**ASSIGNMENT:** Although the entries contain pictures, your copy should hold only their exact text.
_ _ _ _ _
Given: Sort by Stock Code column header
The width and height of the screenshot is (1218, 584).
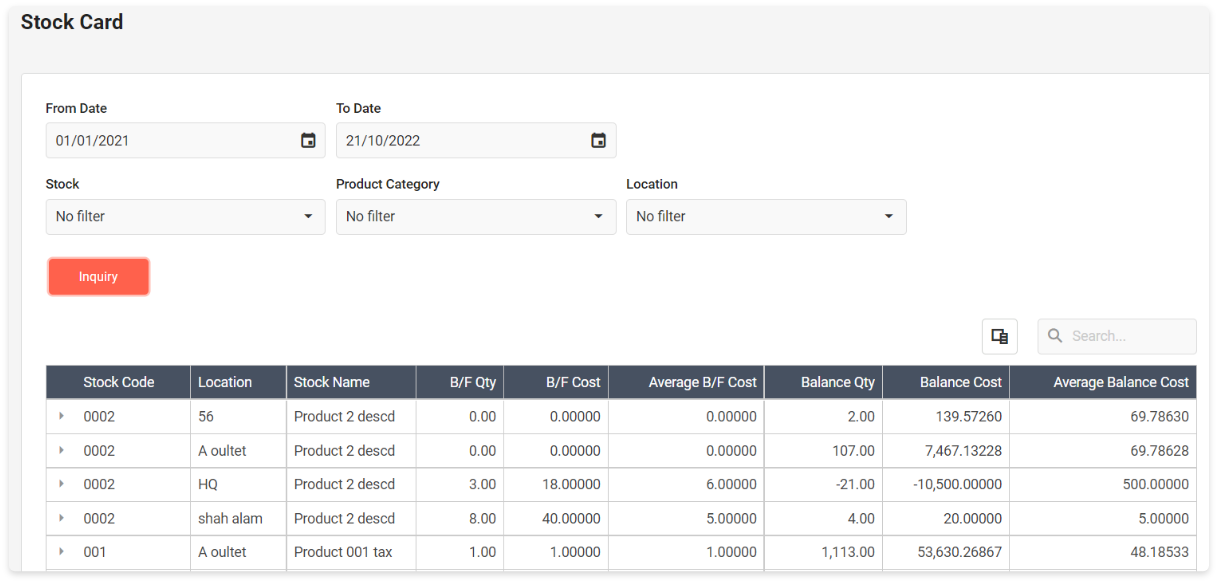Looking at the screenshot, I should click(119, 382).
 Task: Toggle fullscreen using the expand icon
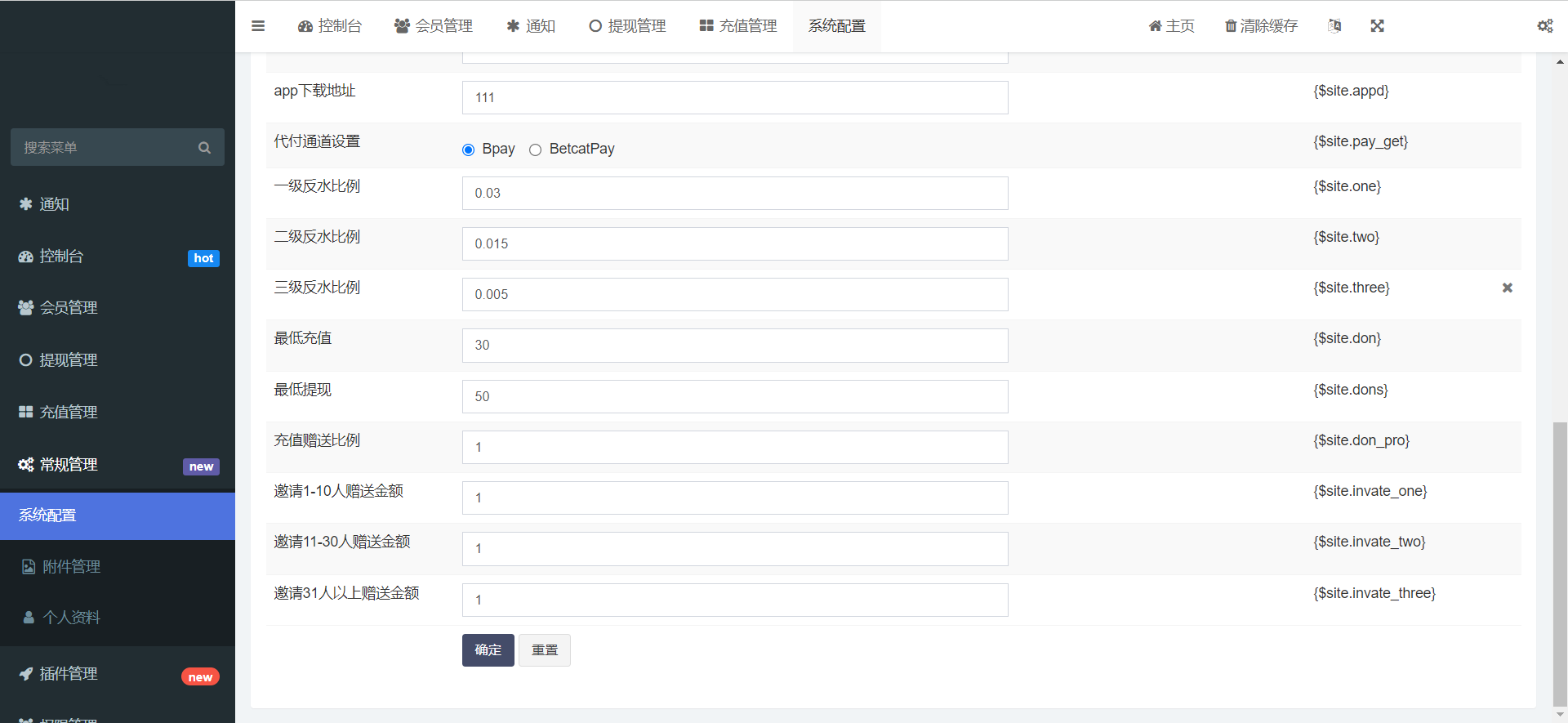pos(1377,26)
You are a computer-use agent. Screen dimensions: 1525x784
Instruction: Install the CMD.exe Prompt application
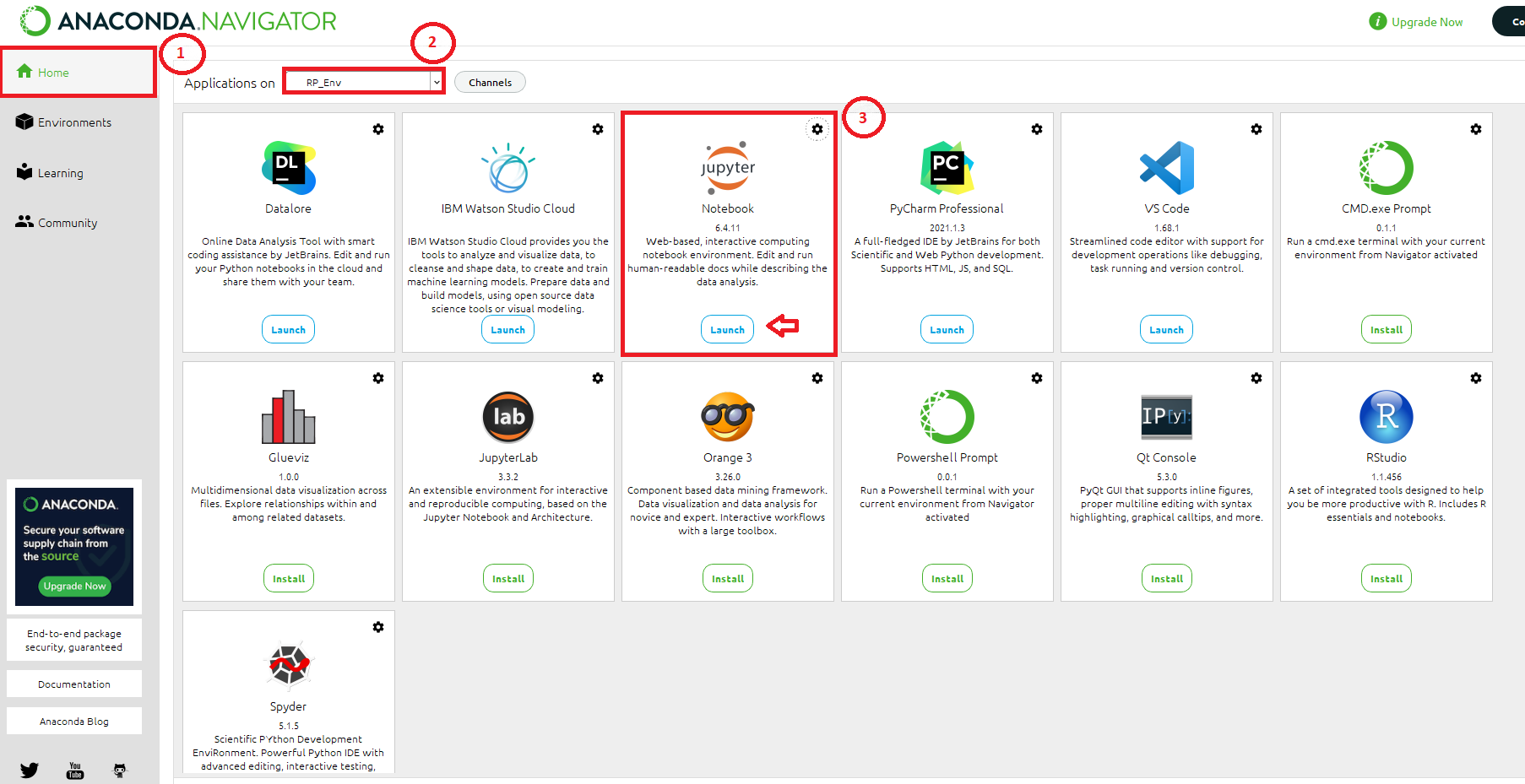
_ _ _ _ _
**FINISHED TASK:**
Given: Sort by Stock Code column header
The width and height of the screenshot is (1218, 584).
Looking at the screenshot, I should click(119, 382).
 Task: Toggle fullscreen using the expand icon
pos(1377,26)
You are a computer-use agent. Screen dimensions: 1525x784
Instruction: Install the CMD.exe Prompt application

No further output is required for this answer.